Mato Grosso obtém primeiro reconhecimento de equivalência ao Sistema de Inspeção de Insumos Pecuários

//Mato Grosso obtém primeiro reconhecimento de equivalência ao Sistema de Inspeção de Insumos Pecuários
O serviço de inspeção e fiscalização de insumos pecuários do Instituto de Defesa Agropecuária de Mato Grosso (Indea-MT) é o primeiro no país a obter o reconhecimento de sua equivalência e adesão ao Sistema Brasileiro de Inspeção de Insumos Pecuários (Sisbi-PEC), concedido pelo Ministério da Agricultura, Pecuária e Abastecimento (Mapa). O reconhecimento está na Portaria nº 116, publicada no Diário Oficial desta segunda-feira (13). O Sisbi-PEC faz parte do Sistema Unificado de Atenção à Sanidade Agropecuária (Suasa) e busca padronizar e harmonizar os procedimentos de inspeção e fiscalização de insumos pecuários, executados pelos entes partícipes do sistema, para assegurar a inocuidade, a identidade e a qualidade dos insumos utilizados na pecuária brasileira. Com a adesão, o serviço oficial amplia sua capilaridade e capacidade de fiscalização, onde o Indea-MT ganha maior autonomia e se habilita a pleitear ao Mapa transferências de recursos para fortalecimento desse trabalho.

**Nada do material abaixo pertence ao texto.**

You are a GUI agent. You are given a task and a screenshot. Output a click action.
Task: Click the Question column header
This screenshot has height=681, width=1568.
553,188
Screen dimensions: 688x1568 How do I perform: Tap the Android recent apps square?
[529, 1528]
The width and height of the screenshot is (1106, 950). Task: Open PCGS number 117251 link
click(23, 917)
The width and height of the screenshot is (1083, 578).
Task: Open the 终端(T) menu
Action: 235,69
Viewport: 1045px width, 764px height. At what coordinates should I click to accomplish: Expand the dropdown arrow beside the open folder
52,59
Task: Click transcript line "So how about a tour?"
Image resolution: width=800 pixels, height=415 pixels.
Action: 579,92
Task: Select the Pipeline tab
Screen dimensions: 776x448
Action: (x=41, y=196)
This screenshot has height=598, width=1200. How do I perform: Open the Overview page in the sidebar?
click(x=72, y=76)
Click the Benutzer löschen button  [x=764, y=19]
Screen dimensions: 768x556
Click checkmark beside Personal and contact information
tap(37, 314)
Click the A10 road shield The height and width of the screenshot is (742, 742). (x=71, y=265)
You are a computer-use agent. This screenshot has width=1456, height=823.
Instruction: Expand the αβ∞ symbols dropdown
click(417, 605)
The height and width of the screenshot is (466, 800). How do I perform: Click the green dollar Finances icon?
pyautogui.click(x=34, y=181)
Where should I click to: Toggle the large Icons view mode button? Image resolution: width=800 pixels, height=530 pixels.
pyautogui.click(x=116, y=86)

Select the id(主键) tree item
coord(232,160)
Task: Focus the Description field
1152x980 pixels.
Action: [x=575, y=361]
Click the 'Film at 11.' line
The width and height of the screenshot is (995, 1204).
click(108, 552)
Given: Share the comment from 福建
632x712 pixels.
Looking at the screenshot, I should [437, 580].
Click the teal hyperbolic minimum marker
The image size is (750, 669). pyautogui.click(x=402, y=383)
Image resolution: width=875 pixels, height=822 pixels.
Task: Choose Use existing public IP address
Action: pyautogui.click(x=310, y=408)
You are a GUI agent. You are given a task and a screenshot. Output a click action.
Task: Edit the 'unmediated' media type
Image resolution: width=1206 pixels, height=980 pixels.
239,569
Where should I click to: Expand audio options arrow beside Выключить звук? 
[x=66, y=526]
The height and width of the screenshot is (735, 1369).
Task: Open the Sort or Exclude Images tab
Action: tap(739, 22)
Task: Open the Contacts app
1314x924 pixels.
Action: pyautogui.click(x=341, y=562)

As revendas de insumos pecuários e prestadores de serviços para reprodução animal ganham celeridade nas autorizações necessárias para o funcionamento regular. Por sua vez, os pecuaristas podem esperar maior segurança quanto à manutenção dos produtos ofertados no comércio. O processo para reconhecimento do serviço de inspeção e fiscalização de insumos pecuários exigiu um trabalho conjunto realizado pelas equipes dos Departamentos de Suporte e Normas, de Inspeção de Produtos de Origem Animal, e de Saúde Animal, com permanente interação com a Divisão de Defesa Agropecuária, na Superintendência Federal de Agricultura do Mato Grosso e o Indea-MT. “Este é um passo muito importante para manter e ampliar a competitividade dos insumos pecuários e proteger os processos produtivos dos produtos de origem animal brasileiro. Trabalharemos para alcançar a adesão de todos entes estaduais”, diz o secretário substituto de Defesa Agropecuária, Márcio Rezende.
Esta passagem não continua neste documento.